● **Exercise description**: Check each line of the data, and copy those where "resolution" appears.

□ □ □ □ □

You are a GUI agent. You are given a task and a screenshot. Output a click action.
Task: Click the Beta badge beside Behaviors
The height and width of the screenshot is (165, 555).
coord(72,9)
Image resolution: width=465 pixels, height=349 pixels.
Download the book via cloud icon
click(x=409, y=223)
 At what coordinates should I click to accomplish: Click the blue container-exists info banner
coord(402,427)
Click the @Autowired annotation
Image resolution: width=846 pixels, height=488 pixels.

□ □ □ □ □

● **Exercise answer**:
Image resolution: width=465 pixels, height=349 pixels.
Image resolution: width=846 pixels, height=488 pixels.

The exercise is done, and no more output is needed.